↓↓↓

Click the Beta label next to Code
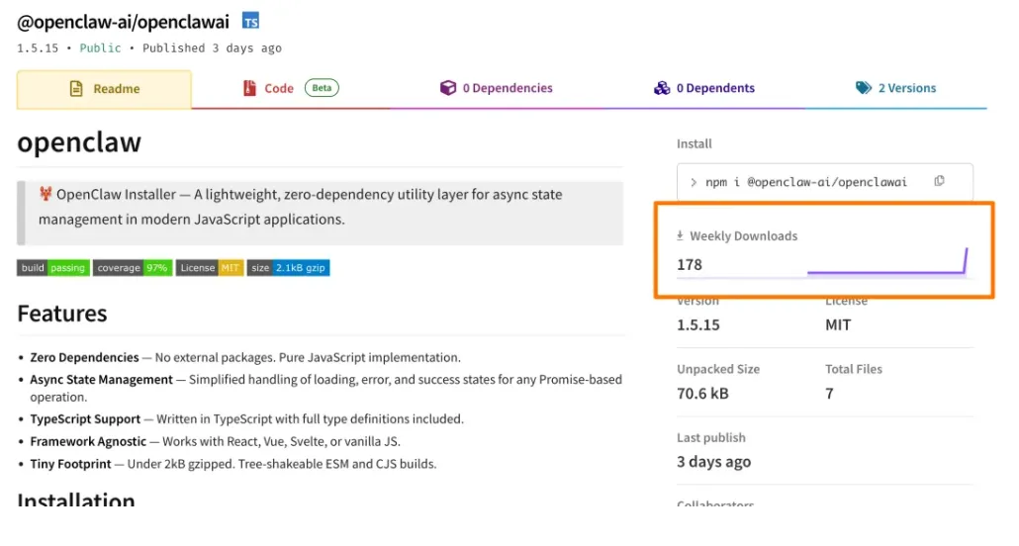Image resolution: width=1019 pixels, height=546 pixels. (x=322, y=88)
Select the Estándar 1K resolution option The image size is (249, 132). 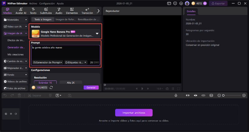click(45, 82)
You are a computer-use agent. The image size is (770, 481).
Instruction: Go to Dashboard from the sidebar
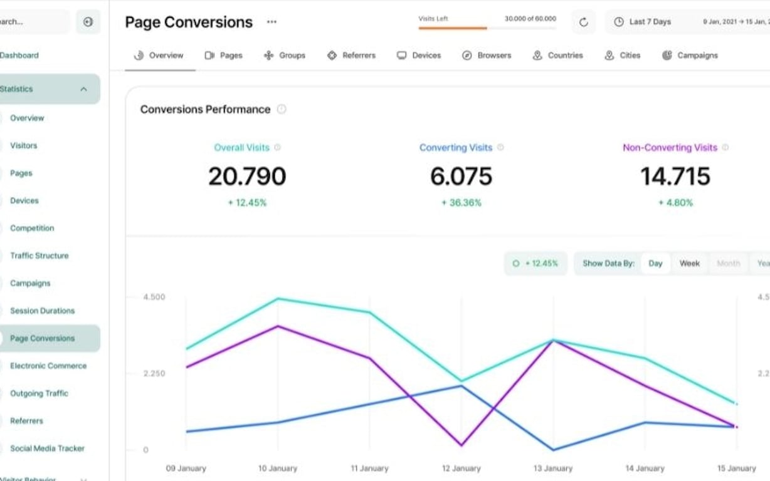tap(19, 55)
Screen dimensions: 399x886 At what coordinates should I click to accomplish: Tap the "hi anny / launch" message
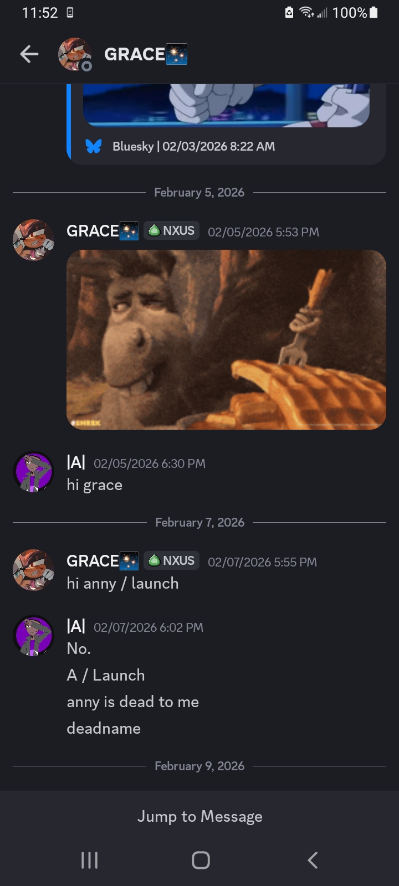(122, 584)
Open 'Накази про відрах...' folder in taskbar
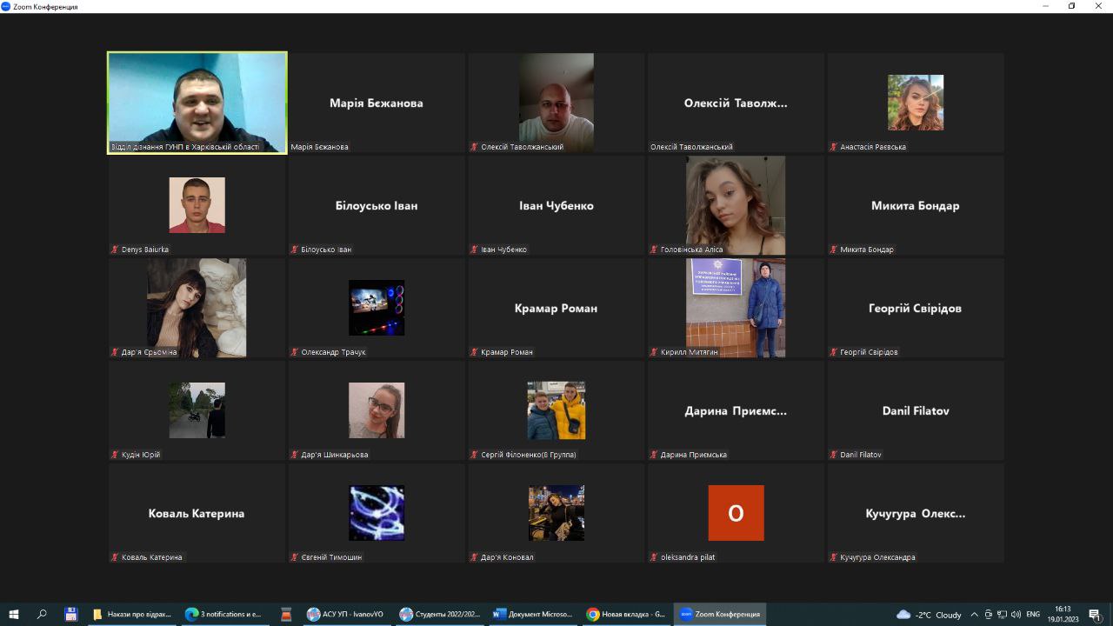 coord(132,614)
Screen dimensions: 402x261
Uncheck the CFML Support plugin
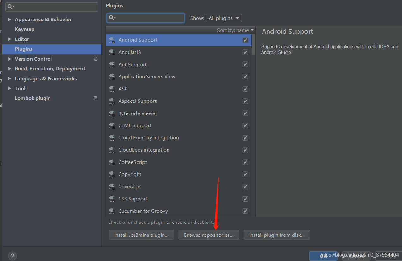coord(245,125)
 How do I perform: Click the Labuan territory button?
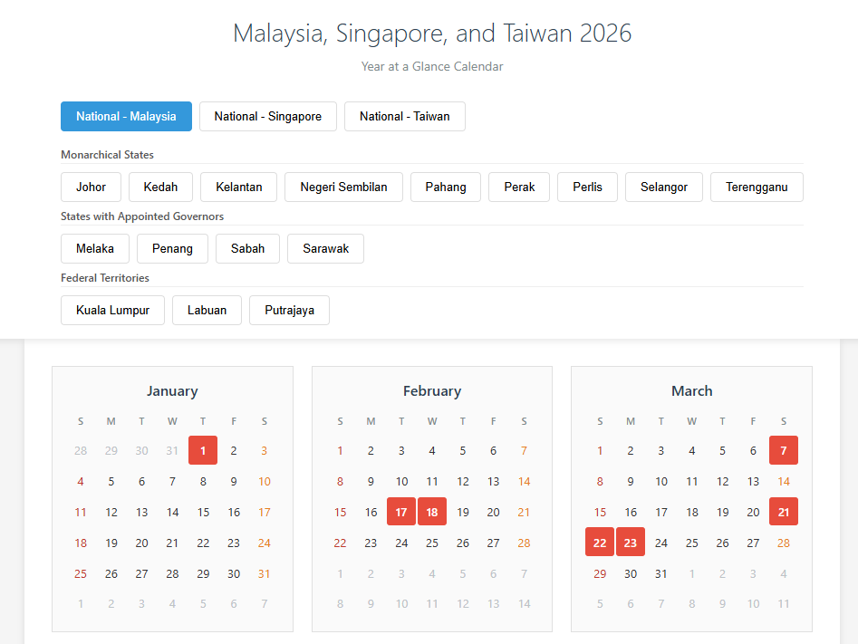[207, 310]
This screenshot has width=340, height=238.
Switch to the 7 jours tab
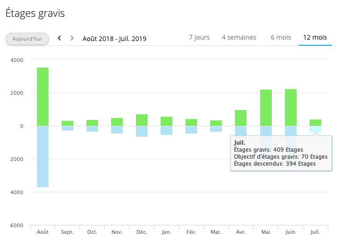199,37
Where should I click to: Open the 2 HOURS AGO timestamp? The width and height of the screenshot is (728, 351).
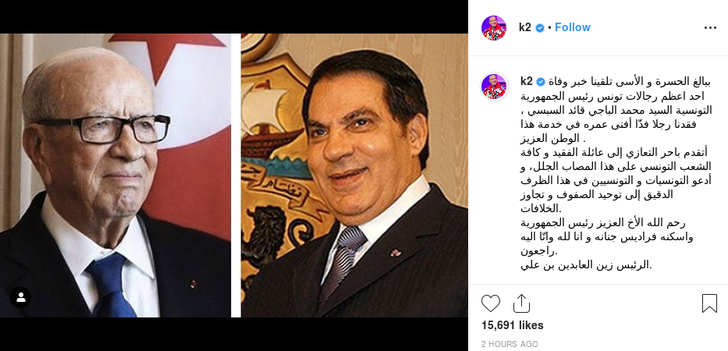(510, 344)
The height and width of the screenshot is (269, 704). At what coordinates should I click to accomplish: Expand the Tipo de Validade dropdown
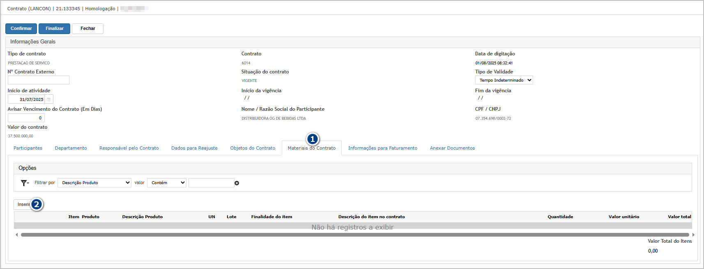tap(504, 80)
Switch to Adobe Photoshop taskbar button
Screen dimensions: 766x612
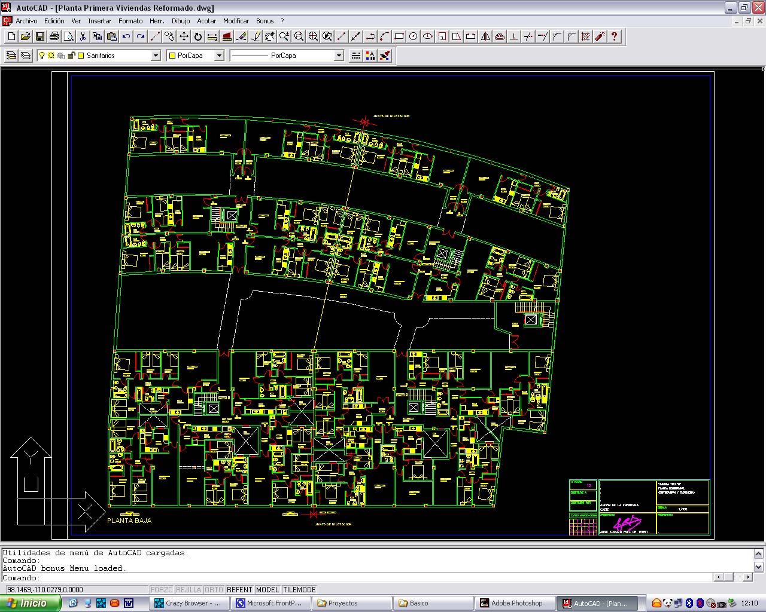(x=515, y=603)
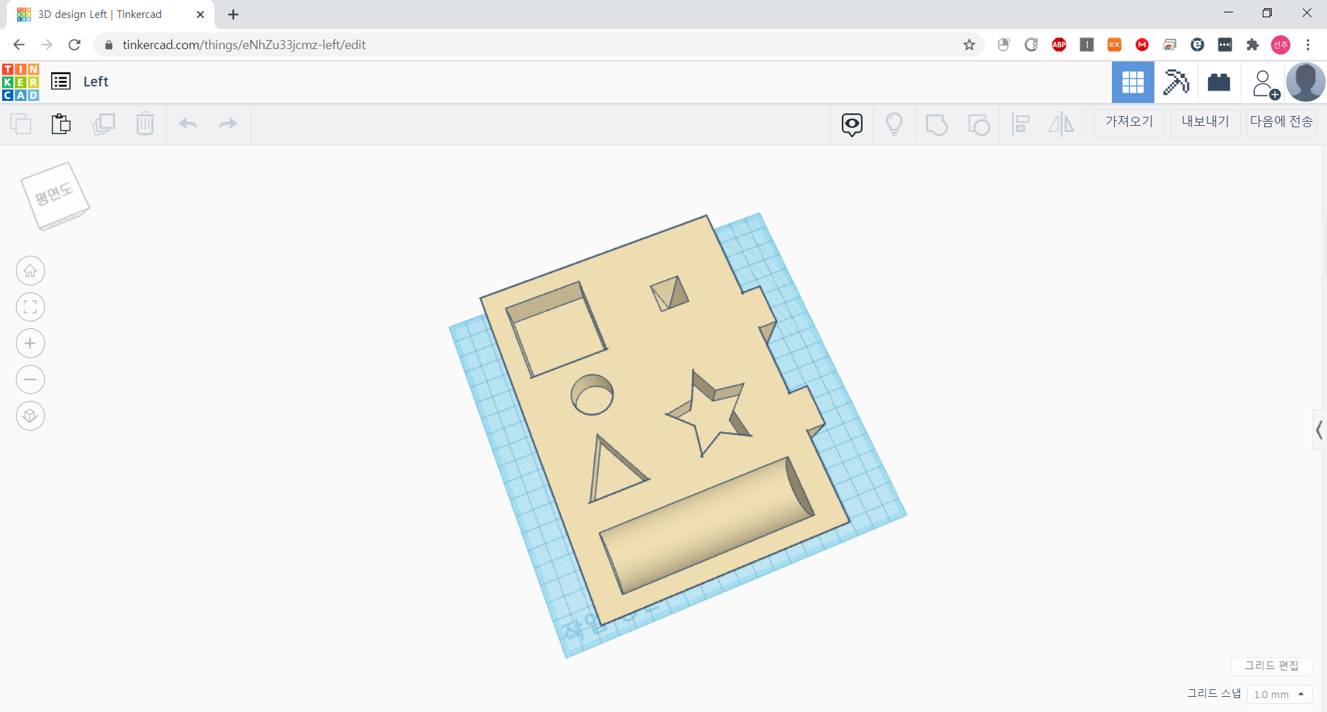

↑↑↑

All lines from the one that contains "Screen dimensions: 402x261" through the last line of the data should be retyped exactly, with the pictures left out.

Screen dimensions: 402x261
Uncheck the CFML Support plugin
coord(245,125)
 How do I perform: Click the Labuan territory button?
[207, 310]
This screenshot has width=340, height=238.
Switch to the 7 jours tab
199,37
Where should I click to: Open the 2 HOURS AGO timestamp? The width and height of the screenshot is (728, 351).
(510, 344)
The height and width of the screenshot is (269, 704). At what coordinates should I click to accomplish: Expand the Tipo de Validade dropdown
tap(504, 80)
Switch to Adobe Photoshop taskbar button
Screen dimensions: 766x612
(x=515, y=603)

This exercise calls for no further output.